= EXERCISE OBJECTIVE =
Output only this range of the data below: the line that contains "Instruction: Toggle visibility" through the final line, both ends included, each retyped exactly.

= THE DATA =
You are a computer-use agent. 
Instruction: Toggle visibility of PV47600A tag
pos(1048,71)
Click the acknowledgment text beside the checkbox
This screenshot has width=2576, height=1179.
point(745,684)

= OUTPUT OF THE TASK =
Instruction: Toggle visibility of PV47600A tag
pos(1048,71)
Click the acknowledgment text beside the checkbox
This screenshot has width=2576, height=1179.
point(745,684)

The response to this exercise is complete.